From the evaluation model above, the results show the recall metric increasing as the model builds a user profile over time. Initally, the model only obtains a recall of less than 10%. Once the model has 4 past donations to build a user profile, it successfully recommended 25.7% correct projects to the donor. 

In [20]:
recall

matrix([[0.0952381 , 0.16190476, 0.17142857, 0.25714286]])

In [21]:
accuracy

matrix([[0.13740458]])

After tweaking the weighting system (which influences how past donations on the donor's profile), it seems donations made earlier continue to play an important role in future donations. In the end, it seems a uniform weighting system for all donations resulted in the highest recall and accuracy metric from the evaluation model. 

# 6. Future Improvements

Recommendation systems are not limited to the content-based approach. Collaborative-based approach and a hybridization of content-based and collaborative-based models may help provide better recommendations. 

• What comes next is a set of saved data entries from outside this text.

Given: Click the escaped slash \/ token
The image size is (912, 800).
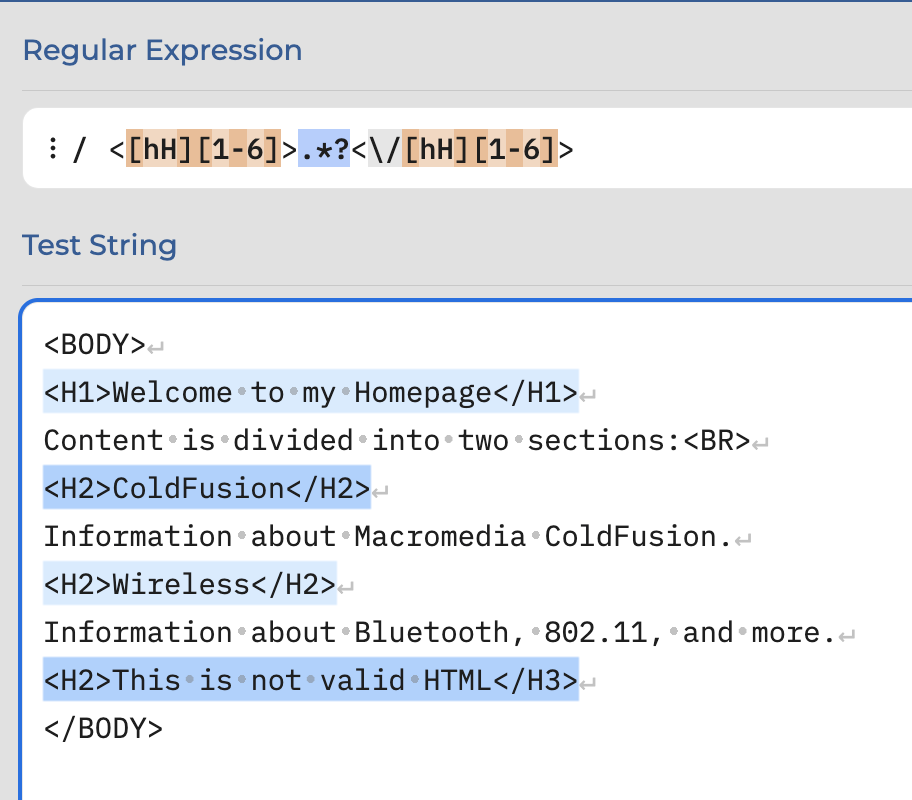Looking at the screenshot, I should click(384, 148).
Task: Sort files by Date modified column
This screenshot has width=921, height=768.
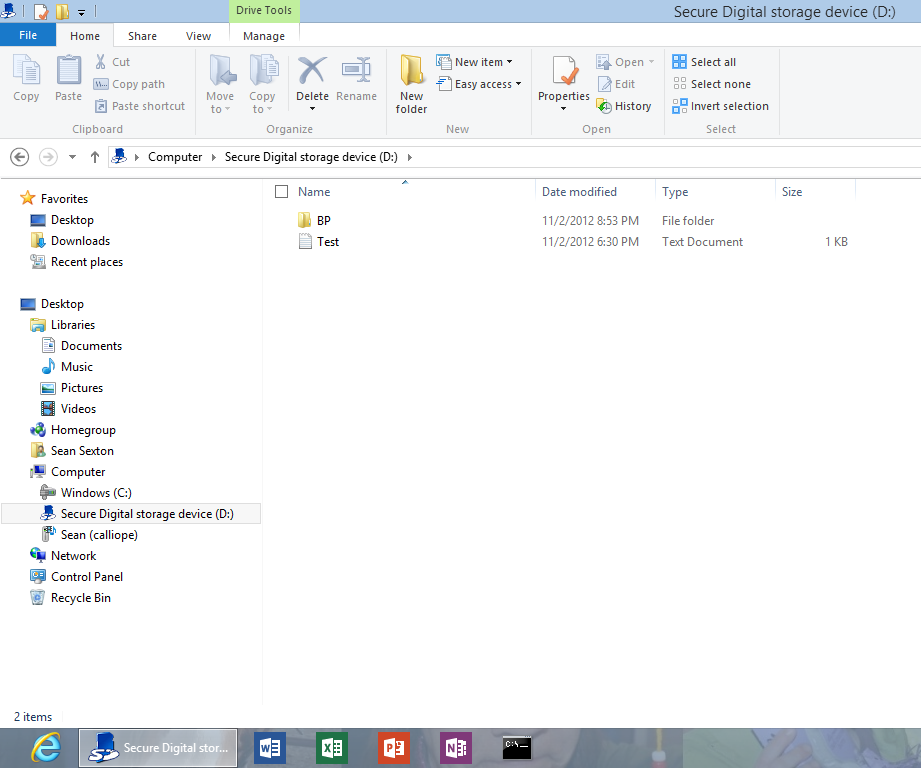Action: point(579,192)
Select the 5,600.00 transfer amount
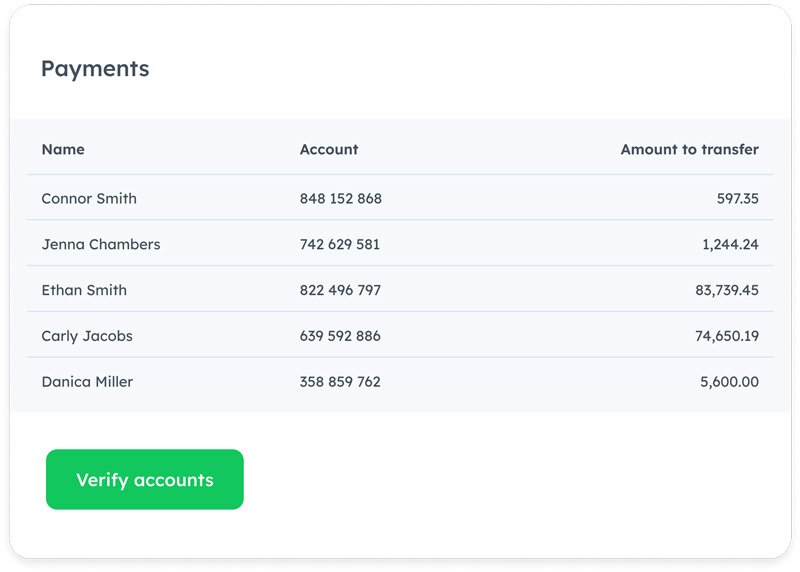This screenshot has width=800, height=572. click(x=731, y=382)
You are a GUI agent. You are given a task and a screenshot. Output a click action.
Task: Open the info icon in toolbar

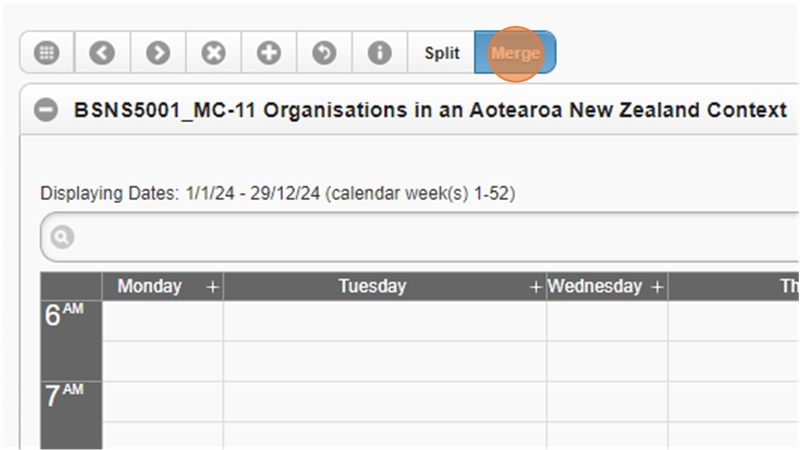[x=380, y=53]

Reasons for choosing to build a content-based model is the ['cold-start' problem](http://blog.untrod.com/2016/06/simple-similar-products-recommendation-engine-in-python.html) collaborative-based approach models suffer from, where new donor's have limited information for collaborative-based approach models to successfully recommend 'correct' projects. Since a majority of donors only donated a few times it makes perfect sense to start with a content-based model to encourage these donors to donate based on their profile. 

The model can be improved by:
- Creating a hybrid model of content-based and collaborative-based model, which may help provide better recommendations for regular donors.
- Make adjustments to the code for production. Since computations are expensive, user profile/data should be stored into a database.
- Incorporate non-text information into the model.